** Opening Source data block **

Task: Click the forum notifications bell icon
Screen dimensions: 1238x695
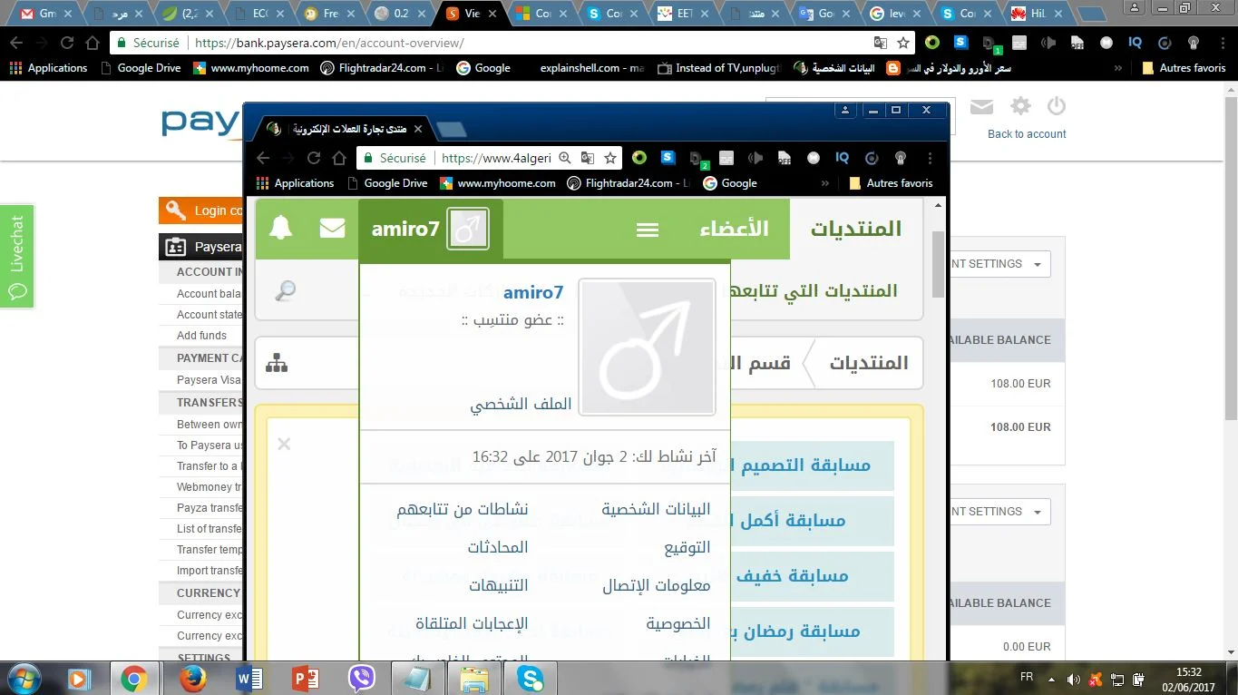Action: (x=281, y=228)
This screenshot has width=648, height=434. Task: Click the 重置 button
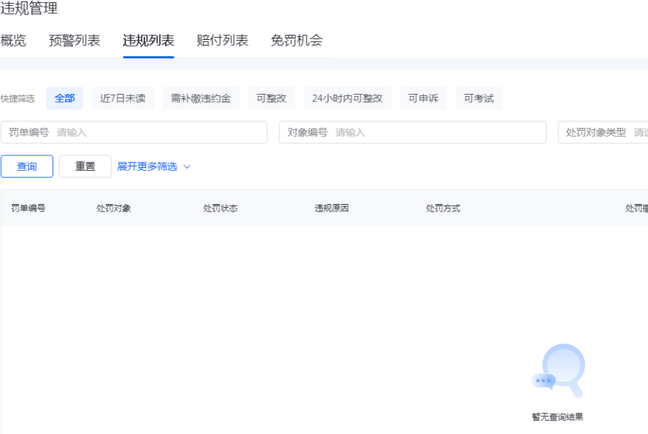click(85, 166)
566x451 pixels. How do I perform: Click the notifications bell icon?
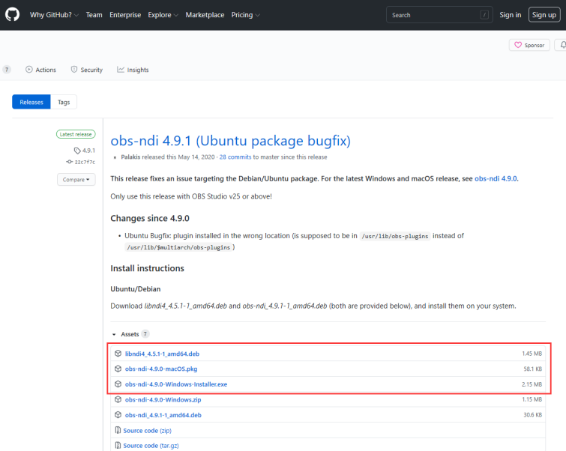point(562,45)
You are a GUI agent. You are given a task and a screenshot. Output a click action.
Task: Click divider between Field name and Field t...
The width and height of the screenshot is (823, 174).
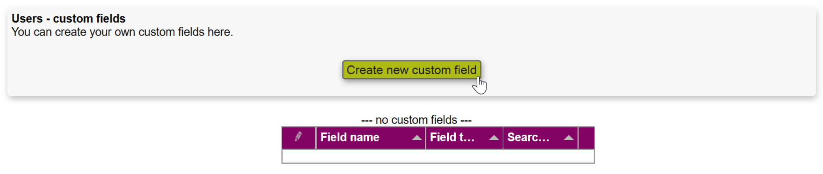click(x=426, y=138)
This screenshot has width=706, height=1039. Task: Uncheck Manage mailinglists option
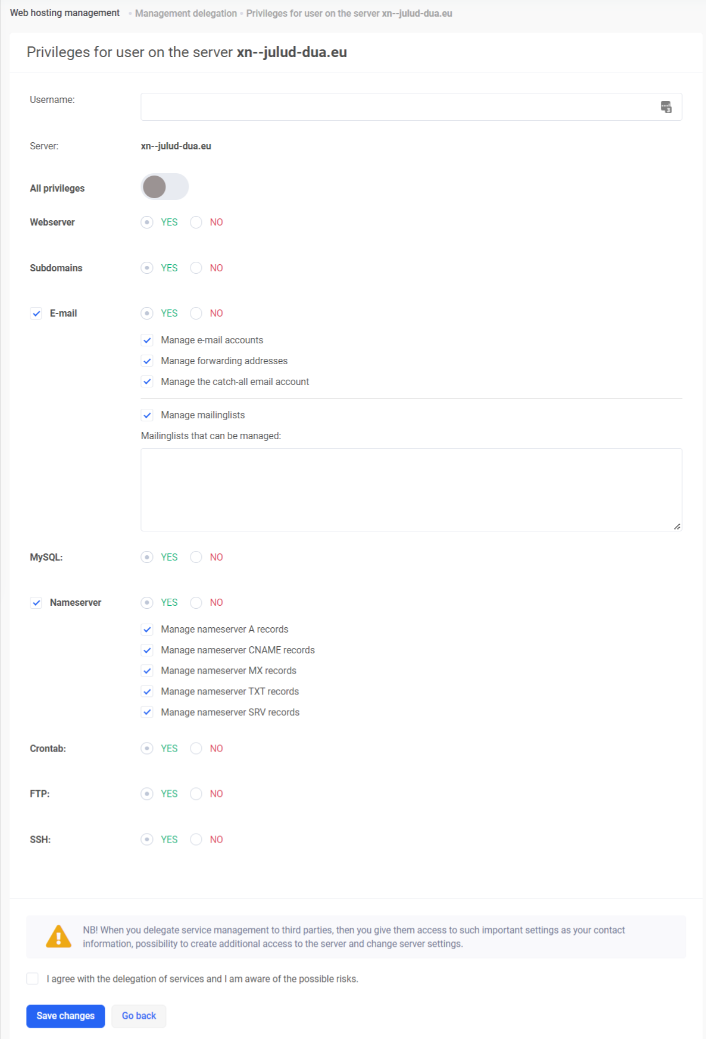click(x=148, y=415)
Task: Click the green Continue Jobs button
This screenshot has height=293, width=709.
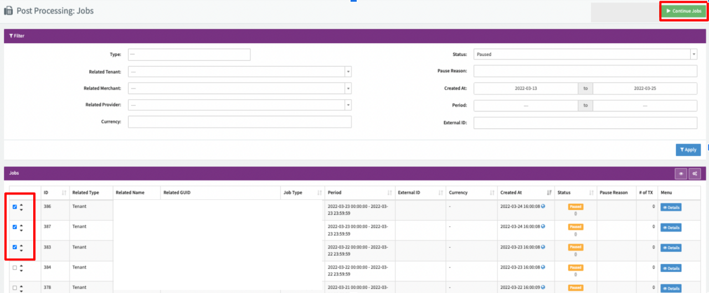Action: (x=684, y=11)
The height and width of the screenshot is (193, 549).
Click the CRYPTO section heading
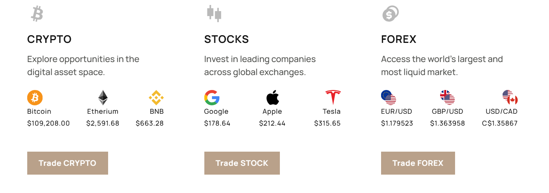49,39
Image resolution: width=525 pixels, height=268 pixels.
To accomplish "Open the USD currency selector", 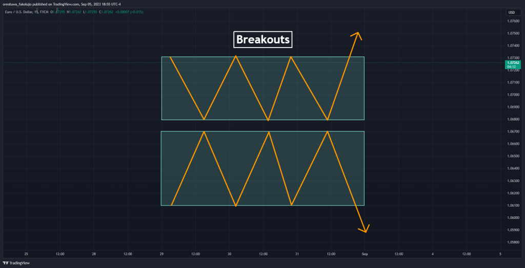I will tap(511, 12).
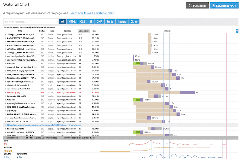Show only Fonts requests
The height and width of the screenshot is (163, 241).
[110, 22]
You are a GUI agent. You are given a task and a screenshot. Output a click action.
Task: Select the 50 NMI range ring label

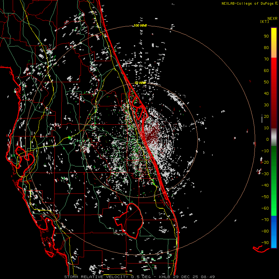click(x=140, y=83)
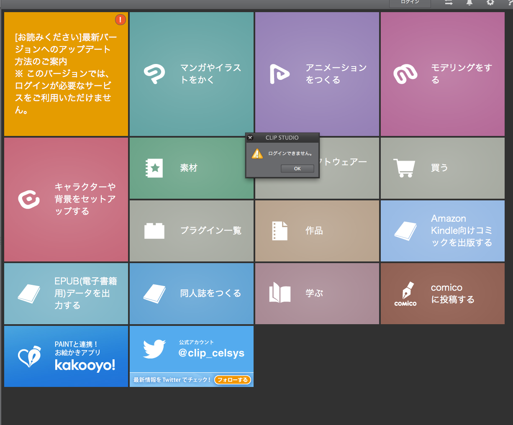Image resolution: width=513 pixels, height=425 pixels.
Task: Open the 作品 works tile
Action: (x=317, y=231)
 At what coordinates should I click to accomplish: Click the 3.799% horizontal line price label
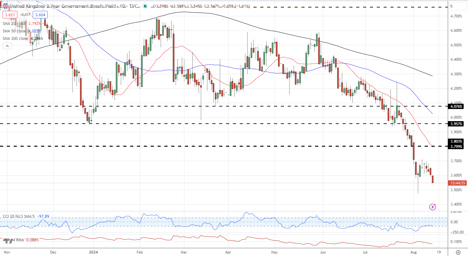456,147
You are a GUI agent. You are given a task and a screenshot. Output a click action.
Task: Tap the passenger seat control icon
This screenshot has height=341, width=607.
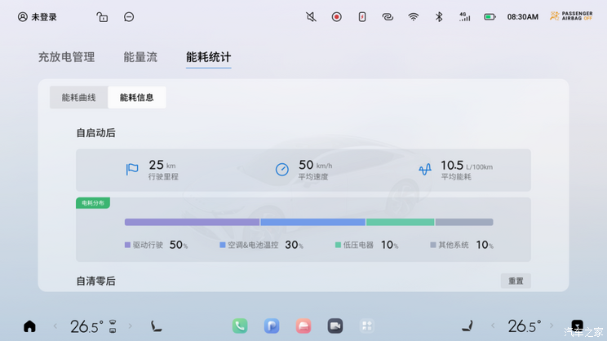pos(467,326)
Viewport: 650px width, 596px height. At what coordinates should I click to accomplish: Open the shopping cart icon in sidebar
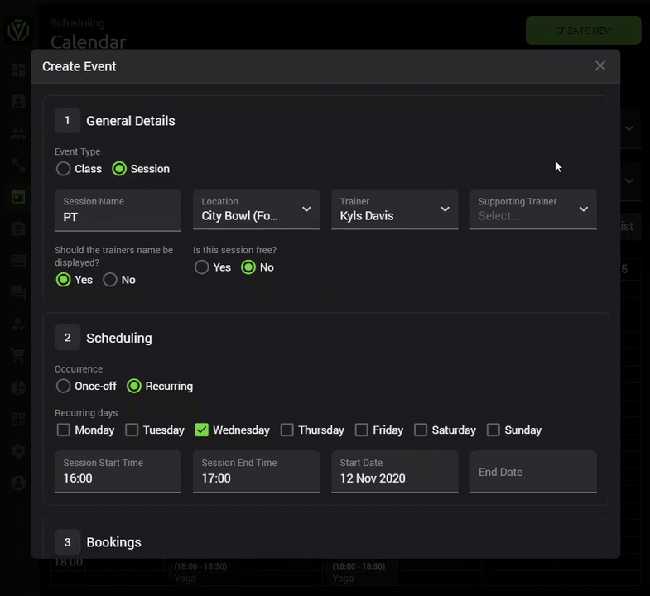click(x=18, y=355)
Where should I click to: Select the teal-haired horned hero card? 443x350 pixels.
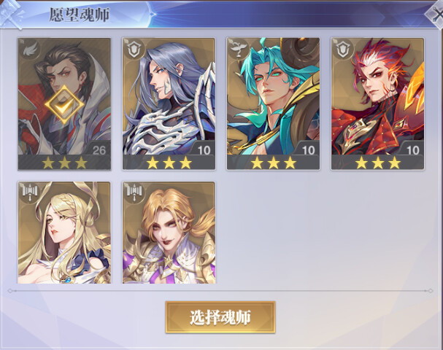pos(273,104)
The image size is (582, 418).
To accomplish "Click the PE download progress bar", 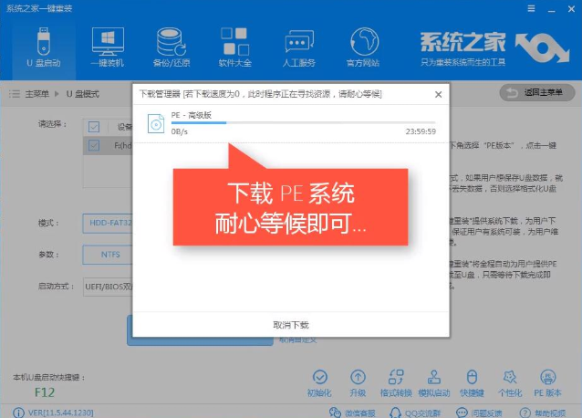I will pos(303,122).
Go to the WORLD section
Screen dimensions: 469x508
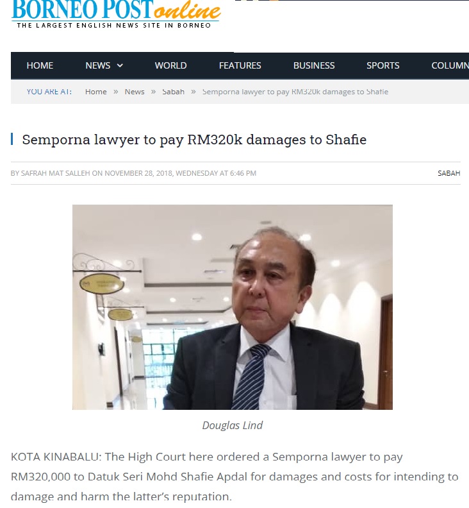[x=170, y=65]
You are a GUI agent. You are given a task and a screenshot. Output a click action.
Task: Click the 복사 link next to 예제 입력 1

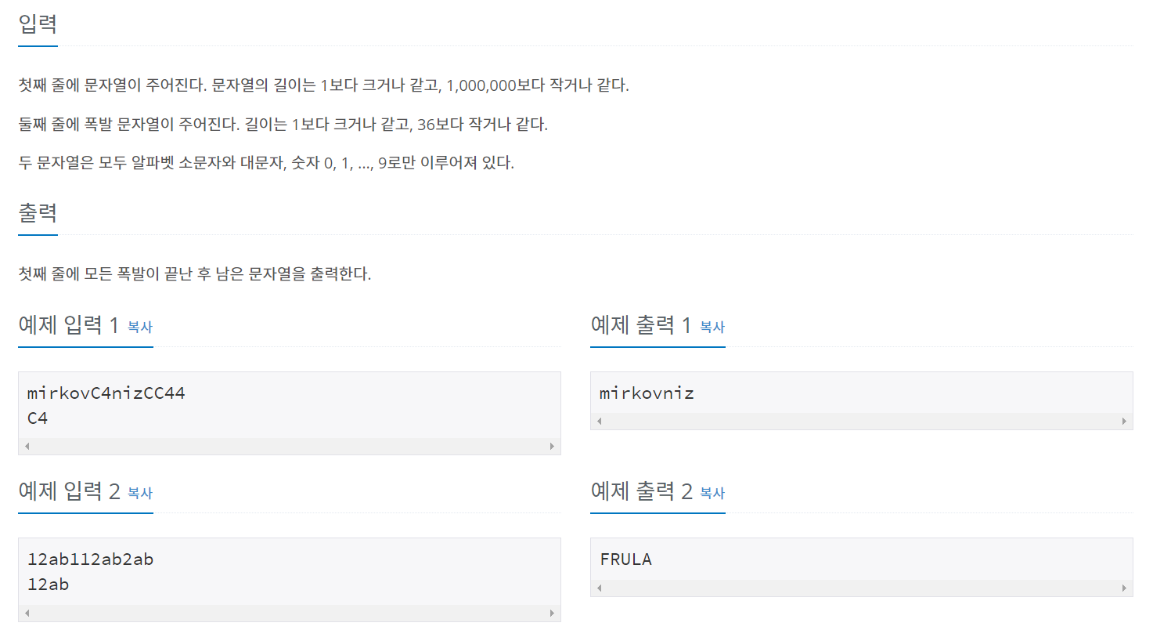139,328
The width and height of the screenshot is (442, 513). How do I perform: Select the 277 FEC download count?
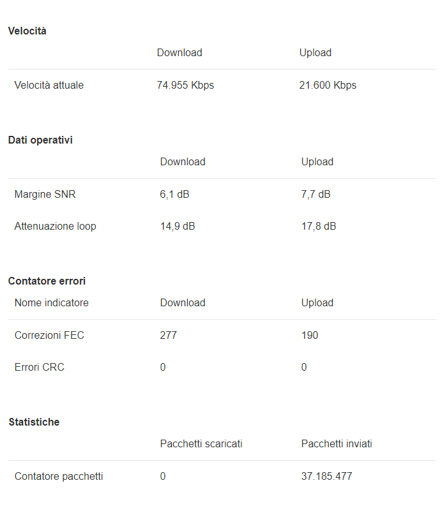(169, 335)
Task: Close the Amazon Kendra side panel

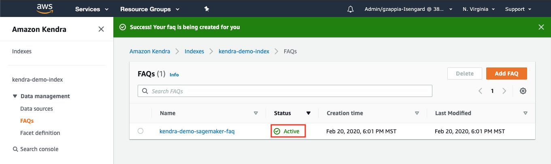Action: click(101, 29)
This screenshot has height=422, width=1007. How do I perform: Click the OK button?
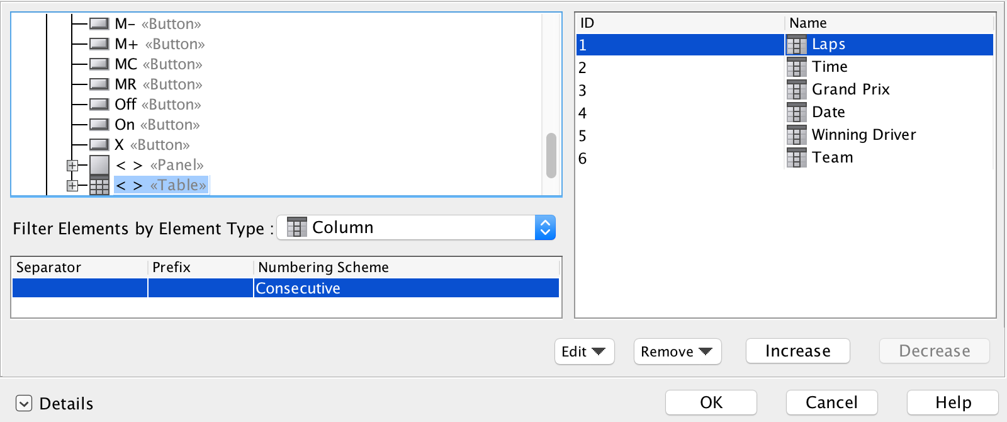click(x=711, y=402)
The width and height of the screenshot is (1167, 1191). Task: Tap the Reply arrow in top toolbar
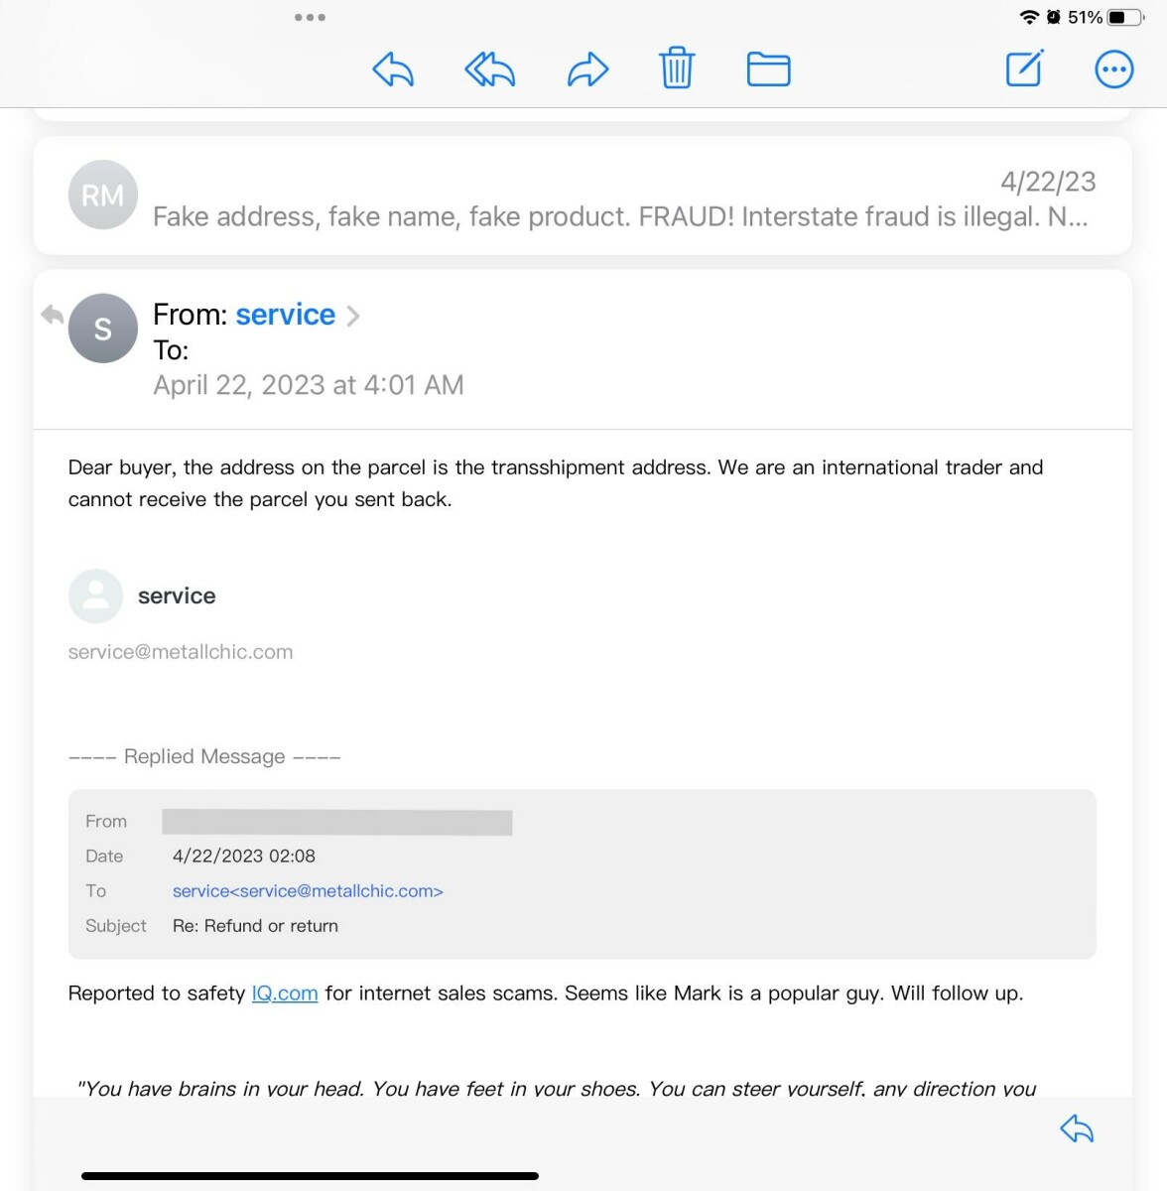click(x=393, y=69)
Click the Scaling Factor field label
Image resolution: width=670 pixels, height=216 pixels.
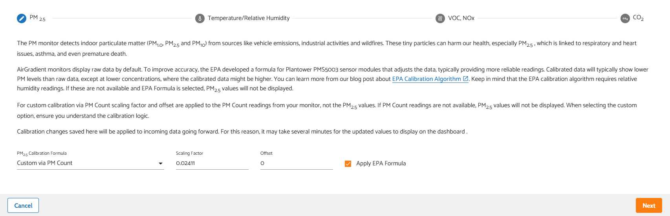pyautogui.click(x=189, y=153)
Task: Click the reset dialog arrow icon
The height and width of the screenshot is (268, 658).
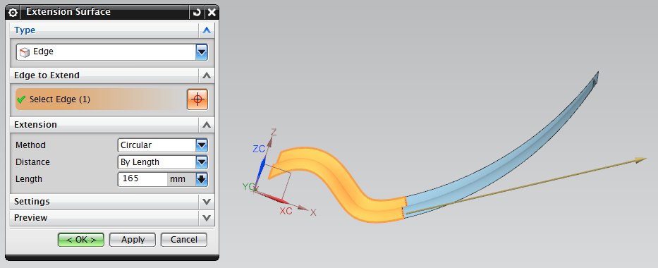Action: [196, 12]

** Closing Source data block **

Only the lines from the one with "The width and height of the screenshot is (442, 513)." through the final line of the data should be written out, exactly and including both ends. Skip the pictures.

The width and height of the screenshot is (442, 513). How do I perform: Select the 277 FEC download count?
(169, 335)
Task: Close the Amazon Kendra side panel

Action: click(101, 29)
This screenshot has height=422, width=1007. How do I perform: Click the OK button?
click(x=711, y=402)
The width and height of the screenshot is (1167, 1191). Task: Tap the Reply arrow in top toolbar
click(x=393, y=69)
Click the Scaling Factor field label
Image resolution: width=670 pixels, height=216 pixels.
pyautogui.click(x=189, y=153)
Task: Click the reset dialog arrow icon
The height and width of the screenshot is (268, 658).
Action: [196, 12]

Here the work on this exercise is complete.